What is needed
What you give back should be exactly the opening lines of the data, ending with the line that contains "Select the text annotation tool" and including it.

Task inputs
[Start of Attachment]
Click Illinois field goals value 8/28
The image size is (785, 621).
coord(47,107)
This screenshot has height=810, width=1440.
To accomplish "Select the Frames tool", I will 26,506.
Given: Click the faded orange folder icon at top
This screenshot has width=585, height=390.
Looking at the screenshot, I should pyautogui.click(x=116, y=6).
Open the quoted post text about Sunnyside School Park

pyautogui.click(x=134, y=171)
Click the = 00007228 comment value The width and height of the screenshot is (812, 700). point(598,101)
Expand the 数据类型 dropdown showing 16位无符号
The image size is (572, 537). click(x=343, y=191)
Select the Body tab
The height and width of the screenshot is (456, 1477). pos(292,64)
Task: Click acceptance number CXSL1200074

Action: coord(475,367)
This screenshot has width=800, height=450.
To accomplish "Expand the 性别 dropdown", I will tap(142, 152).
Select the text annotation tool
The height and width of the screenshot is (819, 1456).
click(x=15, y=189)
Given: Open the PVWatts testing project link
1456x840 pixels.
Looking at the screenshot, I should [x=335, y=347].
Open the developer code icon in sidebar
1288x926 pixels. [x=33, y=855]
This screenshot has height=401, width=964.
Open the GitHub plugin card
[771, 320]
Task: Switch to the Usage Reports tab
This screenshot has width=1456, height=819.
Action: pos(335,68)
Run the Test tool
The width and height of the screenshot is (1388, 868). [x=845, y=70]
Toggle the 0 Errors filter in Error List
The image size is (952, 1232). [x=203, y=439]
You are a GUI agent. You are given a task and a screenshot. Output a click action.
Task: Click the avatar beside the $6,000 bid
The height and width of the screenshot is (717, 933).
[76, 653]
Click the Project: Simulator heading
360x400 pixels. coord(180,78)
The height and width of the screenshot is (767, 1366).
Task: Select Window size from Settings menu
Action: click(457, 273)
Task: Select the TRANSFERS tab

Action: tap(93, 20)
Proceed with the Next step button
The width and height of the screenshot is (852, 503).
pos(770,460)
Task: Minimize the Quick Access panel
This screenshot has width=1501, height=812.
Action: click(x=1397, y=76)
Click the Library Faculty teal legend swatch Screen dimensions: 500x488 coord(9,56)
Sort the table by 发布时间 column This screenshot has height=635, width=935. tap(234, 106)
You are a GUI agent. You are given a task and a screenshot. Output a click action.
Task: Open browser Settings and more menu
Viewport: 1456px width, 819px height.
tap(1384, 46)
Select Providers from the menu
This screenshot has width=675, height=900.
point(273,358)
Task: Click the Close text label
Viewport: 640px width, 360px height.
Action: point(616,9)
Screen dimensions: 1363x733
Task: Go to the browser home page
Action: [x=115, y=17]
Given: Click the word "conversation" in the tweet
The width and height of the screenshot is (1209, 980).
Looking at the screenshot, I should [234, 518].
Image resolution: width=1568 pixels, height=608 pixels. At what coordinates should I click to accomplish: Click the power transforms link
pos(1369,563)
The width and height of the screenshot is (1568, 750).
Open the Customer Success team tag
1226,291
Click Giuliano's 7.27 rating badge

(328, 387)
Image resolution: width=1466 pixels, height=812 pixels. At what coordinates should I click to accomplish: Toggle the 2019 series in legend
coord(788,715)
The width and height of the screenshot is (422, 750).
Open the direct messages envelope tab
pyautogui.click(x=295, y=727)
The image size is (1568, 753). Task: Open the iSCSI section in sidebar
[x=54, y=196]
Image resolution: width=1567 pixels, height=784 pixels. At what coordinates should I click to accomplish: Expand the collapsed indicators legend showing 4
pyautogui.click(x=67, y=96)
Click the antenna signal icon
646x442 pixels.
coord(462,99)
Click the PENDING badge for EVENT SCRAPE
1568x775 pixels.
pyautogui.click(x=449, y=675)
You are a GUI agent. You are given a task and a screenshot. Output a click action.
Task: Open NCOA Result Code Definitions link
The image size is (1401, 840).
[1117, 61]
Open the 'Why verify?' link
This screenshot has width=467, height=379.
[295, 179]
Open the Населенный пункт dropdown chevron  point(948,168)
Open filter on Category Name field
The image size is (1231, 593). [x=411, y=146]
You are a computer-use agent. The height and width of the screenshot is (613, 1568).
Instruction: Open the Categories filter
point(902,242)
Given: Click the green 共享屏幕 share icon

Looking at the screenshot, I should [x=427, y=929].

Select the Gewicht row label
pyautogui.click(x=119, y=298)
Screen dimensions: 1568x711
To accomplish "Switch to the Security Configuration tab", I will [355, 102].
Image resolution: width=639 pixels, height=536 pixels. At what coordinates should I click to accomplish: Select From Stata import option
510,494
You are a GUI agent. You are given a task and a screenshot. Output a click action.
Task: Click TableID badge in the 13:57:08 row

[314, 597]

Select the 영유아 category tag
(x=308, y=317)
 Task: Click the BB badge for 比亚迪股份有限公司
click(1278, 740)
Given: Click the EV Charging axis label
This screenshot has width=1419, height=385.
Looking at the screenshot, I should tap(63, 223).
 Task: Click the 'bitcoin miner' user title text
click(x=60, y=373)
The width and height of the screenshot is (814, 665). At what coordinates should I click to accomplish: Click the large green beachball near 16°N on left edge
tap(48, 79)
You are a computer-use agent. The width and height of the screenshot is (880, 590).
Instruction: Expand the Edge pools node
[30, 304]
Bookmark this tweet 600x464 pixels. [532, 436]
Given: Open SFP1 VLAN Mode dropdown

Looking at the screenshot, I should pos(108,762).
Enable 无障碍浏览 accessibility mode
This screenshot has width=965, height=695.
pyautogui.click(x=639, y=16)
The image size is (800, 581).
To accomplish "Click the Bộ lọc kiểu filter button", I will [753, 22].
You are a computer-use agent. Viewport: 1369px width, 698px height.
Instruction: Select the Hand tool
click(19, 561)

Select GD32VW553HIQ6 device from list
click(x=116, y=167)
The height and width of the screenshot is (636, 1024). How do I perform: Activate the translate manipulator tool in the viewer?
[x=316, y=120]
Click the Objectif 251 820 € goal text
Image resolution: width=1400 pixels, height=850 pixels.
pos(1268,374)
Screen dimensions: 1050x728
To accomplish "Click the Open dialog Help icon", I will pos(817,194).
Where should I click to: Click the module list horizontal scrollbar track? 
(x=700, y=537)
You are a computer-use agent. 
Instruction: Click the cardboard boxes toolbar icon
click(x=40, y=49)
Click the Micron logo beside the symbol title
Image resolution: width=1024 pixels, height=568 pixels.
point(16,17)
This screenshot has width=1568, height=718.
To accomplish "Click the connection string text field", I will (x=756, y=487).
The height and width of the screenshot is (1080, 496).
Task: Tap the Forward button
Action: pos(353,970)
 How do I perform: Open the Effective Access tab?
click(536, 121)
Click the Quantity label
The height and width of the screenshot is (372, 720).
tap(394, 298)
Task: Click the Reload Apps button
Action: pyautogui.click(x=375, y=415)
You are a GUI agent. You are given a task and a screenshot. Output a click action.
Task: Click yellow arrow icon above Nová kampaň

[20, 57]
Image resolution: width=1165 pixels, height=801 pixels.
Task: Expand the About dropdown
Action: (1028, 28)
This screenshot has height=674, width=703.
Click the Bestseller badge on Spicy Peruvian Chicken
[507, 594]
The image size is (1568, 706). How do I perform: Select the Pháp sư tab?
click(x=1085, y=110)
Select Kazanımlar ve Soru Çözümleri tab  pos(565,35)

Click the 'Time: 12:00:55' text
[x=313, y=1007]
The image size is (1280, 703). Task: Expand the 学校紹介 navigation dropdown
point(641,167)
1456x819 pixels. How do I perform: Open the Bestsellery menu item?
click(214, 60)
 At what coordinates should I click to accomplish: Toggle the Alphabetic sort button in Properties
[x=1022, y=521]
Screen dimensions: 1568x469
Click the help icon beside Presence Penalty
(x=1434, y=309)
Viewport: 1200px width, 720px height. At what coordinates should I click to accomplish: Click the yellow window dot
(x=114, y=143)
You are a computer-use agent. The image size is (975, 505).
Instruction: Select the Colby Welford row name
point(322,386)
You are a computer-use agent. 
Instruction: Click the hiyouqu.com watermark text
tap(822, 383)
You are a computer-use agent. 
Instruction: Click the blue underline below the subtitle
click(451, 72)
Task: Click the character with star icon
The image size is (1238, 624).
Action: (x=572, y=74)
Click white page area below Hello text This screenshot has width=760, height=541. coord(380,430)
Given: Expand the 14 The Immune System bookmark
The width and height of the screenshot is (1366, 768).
[End of Attachment]
Solution to this exercise
Click Illinois field goals value 8/28
The image size is (785, 621).
coord(47,107)
This screenshot has height=810, width=1440.
To accomplish "Select the Frames tool", I will 26,506.
Given: Click the faded orange folder icon at top
This screenshot has width=585, height=390.
Looking at the screenshot, I should pyautogui.click(x=116, y=6).
Open the quoted post text about Sunnyside School Park

pyautogui.click(x=134, y=171)
Click the = 00007228 comment value The width and height of the screenshot is (812, 700). point(598,101)
Expand the 数据类型 dropdown showing 16位无符号
The image size is (572, 537). click(x=343, y=191)
Select the Body tab
The height and width of the screenshot is (456, 1477). pos(292,64)
Task: Click acceptance number CXSL1200074

Action: coord(475,367)
This screenshot has width=800, height=450.
To accomplish "Expand the 性别 dropdown", I will tap(142, 152).
Select the text annotation tool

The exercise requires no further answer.